自分でオナニーするときを思い出してやろうとするけど、悲しいかなサイズも形も違っててイマイチ上手くできない。俺のはこんなに血管が浮いてビキビキなんてしてないし。これが普通なんだろうか。分からない。
「下手だな。男のくせに、普段オナニーしてないの?」
「し、してるけど、他人のなんてしたことないし」
「先輩に扱いてって頼まれなかった?」
「頼まれるわけないって」
「ふーん……。こんなんじゃいつまで経ってもイけないな。フェラしてくんない?」
更に衝撃的なことを言われ、俺はまた固まった。
「お前、俺のなら絶対喜んでしゃぶるって他の奴に噂されてたよ」
「そ、そ、そんなこと……」
「フェラなら男でもいいから、自分のを処理させてみようかなって言ってる奴もいたし」
「ひいっ」
まさかそんなことを考える奴がいたなんて。もちろんフェラをしたいなんて思ったことは一度もない。されてみたいと思ったことは、そりゃ男だからあるけど。女の子が嫌がるなら無理にとは言えないなとか、俺は妄想の中でも気を遣ってたっていうのに、処理させようだなんて外道だ。

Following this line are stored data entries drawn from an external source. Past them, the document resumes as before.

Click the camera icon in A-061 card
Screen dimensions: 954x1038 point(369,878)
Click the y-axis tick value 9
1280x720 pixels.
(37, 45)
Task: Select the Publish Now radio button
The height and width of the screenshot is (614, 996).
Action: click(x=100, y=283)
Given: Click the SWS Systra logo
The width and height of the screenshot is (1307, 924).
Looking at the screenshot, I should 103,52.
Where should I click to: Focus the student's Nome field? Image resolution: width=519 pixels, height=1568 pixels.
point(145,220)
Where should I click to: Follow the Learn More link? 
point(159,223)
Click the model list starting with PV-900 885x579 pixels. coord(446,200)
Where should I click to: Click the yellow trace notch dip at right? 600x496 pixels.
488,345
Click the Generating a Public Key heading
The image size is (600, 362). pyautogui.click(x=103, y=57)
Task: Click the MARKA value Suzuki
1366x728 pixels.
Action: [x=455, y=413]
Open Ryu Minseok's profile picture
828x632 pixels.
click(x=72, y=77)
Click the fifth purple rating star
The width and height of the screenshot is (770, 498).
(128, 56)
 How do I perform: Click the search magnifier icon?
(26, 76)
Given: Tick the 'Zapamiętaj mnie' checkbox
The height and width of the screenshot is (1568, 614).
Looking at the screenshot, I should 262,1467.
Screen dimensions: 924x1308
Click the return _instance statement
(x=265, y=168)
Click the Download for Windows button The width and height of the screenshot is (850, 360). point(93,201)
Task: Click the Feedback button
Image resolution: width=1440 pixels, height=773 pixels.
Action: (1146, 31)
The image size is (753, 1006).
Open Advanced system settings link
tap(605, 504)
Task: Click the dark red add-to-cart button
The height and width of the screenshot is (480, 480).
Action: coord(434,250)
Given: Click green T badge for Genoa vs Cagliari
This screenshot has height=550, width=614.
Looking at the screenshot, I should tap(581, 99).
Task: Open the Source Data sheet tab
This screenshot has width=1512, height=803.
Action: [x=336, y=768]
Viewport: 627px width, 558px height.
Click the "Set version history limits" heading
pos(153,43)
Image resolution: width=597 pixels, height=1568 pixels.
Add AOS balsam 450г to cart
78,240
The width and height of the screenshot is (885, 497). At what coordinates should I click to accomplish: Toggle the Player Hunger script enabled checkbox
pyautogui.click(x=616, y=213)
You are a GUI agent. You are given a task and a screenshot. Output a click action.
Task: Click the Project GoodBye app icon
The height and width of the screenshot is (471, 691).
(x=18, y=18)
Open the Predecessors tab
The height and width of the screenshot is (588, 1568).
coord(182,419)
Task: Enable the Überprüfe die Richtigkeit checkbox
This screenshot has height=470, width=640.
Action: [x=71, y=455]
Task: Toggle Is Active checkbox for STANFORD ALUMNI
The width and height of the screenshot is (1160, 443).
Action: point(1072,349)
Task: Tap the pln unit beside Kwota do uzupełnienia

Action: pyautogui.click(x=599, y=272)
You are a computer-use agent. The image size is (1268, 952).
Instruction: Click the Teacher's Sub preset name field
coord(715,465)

「できない? こんな手コキじゃイけなくてきついんだけど」
「……」
普通に考えたらフェラなんて無理だ。だけど榊くんのち〇ぽはイケメンで、大きさとか浮き出た血管がちょっと怖いけど汚い感じは全然しない。
スターである榊くんを、勃起したままなんて間抜けな格好で外に出すわけにはいかない。俺は意を決した。
「ま、お前じゃ無理か。――って、おい」
「ちょ、ちょっとだけなら……んっ……」
心臓がバクバクうるさい中、俺は恐る恐る先端を舌でちょっと舐めてみた。